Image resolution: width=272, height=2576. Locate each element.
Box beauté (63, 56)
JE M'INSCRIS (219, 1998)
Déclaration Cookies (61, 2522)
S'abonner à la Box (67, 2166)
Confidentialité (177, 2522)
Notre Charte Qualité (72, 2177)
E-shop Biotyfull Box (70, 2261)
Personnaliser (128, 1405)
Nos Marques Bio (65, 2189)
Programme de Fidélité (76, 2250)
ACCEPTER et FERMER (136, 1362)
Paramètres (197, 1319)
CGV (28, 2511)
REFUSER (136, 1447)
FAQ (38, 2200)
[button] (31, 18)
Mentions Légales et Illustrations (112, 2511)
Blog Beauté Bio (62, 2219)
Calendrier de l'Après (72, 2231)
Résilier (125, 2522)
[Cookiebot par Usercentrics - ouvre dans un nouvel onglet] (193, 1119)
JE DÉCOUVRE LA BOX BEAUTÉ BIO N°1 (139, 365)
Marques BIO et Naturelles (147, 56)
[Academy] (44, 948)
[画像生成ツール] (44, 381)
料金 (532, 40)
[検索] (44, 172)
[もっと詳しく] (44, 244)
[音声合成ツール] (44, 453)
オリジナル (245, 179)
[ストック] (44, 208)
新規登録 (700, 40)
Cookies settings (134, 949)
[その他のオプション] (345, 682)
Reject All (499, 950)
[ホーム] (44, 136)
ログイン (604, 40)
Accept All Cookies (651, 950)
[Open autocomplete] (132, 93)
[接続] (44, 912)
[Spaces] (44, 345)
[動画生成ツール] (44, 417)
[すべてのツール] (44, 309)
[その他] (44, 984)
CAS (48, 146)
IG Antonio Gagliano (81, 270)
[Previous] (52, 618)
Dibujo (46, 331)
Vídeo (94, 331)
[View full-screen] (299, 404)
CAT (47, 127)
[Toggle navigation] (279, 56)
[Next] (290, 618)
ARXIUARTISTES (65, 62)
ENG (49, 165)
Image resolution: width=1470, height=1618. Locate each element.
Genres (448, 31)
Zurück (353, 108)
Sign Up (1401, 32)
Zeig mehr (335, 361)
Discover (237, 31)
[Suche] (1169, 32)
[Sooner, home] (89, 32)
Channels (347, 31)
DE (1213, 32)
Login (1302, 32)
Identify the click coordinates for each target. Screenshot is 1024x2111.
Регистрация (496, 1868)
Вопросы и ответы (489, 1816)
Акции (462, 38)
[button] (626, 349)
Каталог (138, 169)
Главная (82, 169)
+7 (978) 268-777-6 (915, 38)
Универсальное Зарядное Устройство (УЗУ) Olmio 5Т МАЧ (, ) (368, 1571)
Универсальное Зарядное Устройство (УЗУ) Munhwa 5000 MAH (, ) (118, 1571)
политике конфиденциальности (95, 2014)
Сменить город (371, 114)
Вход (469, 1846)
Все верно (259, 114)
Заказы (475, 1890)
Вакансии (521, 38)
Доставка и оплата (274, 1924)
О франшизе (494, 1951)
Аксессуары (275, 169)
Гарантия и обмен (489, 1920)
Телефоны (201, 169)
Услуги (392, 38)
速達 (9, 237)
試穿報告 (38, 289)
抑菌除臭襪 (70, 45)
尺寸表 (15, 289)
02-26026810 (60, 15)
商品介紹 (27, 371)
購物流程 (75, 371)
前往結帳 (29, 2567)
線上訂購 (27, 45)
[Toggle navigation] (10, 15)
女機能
***
◆ **Task brief**
Repeat every entry word for word.

◆ **Answer section**
Image resolution: width=272, height=2576. Locate each element.
Box beauté (63, 56)
JE M'INSCRIS (219, 1998)
Déclaration Cookies (61, 2522)
S'abonner à la Box (67, 2166)
Confidentialité (177, 2522)
Notre Charte Qualité (72, 2177)
E-shop Biotyfull Box (70, 2261)
Personnaliser (128, 1405)
Nos Marques Bio (65, 2189)
Programme de Fidélité (76, 2250)
ACCEPTER et FERMER (136, 1362)
Paramètres (197, 1319)
CGV (28, 2511)
REFUSER (136, 1447)
FAQ (38, 2200)
[button] (31, 18)
Mentions Légales et Illustrations (112, 2511)
Blog Beauté Bio (62, 2219)
Calendrier de l'Après (72, 2231)
Résilier (125, 2522)
[Cookiebot par Usercentrics - ouvre dans un nouvel onglet] (193, 1119)
JE DÉCOUVRE LA BOX BEAUTÉ BIO N°1 (139, 365)
Marques BIO et Naturelles (147, 56)
[Academy] (44, 948)
[画像生成ツール] (44, 381)
料金 (532, 40)
[検索] (44, 172)
[もっと詳しく] (44, 244)
[音声合成ツール] (44, 453)
オリジナル (245, 179)
[ストック] (44, 208)
新規登録 (700, 40)
Cookies settings (134, 949)
[その他のオプション] (345, 682)
Reject All (499, 950)
[ホーム] (44, 136)
ログイン (604, 40)
Accept All Cookies (651, 950)
[Open autocomplete] (132, 93)
[接続] (44, 912)
[Spaces] (44, 345)
[動画生成ツール] (44, 417)
[すべてのツール] (44, 309)
[その他] (44, 984)
CAS (48, 146)
IG Antonio Gagliano (81, 270)
[Previous] (52, 618)
Dibujo (46, 331)
Vídeo (94, 331)
[View full-screen] (299, 404)
CAT (47, 127)
[Toggle navigation] (279, 56)
[Next] (290, 618)
ARXIUARTISTES (65, 62)
ENG (49, 165)
Image resolution: width=1470, height=1618. Locate each element.
Genres (448, 31)
Zurück (353, 108)
Sign Up (1401, 32)
Zeig mehr (335, 361)
Discover (237, 31)
[Suche] (1169, 32)
[Sooner, home] (89, 32)
Channels (347, 31)
DE (1213, 32)
Login (1302, 32)
Identify the click coordinates for each target. Screenshot is 1024x2111.
Регистрация (496, 1868)
Вопросы и ответы (489, 1816)
Акции (462, 38)
[button] (626, 349)
Каталог (138, 169)
Главная (82, 169)
+7 (978) 268-777-6 (915, 38)
Универсальное Зарядное Устройство (УЗУ) Olmio 5Т МАЧ (, ) (368, 1571)
Универсальное Зарядное Устройство (УЗУ) Munhwa 5000 MAH (, ) (118, 1571)
политике конфиденциальности (95, 2014)
Сменить город (371, 114)
Вход (469, 1846)
Все верно (259, 114)
Заказы (475, 1890)
Вакансии (521, 38)
Доставка и оплата (274, 1924)
О франшизе (494, 1951)
Аксессуары (275, 169)
Гарантия и обмен (489, 1920)
Телефоны (201, 169)
Услуги (392, 38)
速達 (9, 237)
試穿報告 (38, 289)
抑菌除臭襪 (70, 45)
尺寸表 (15, 289)
02-26026810 (60, 15)
商品介紹 (27, 371)
購物流程 (75, 371)
前往結帳 (29, 2567)
線上訂購 (27, 45)
[Toggle navigation] (10, 15)
女機能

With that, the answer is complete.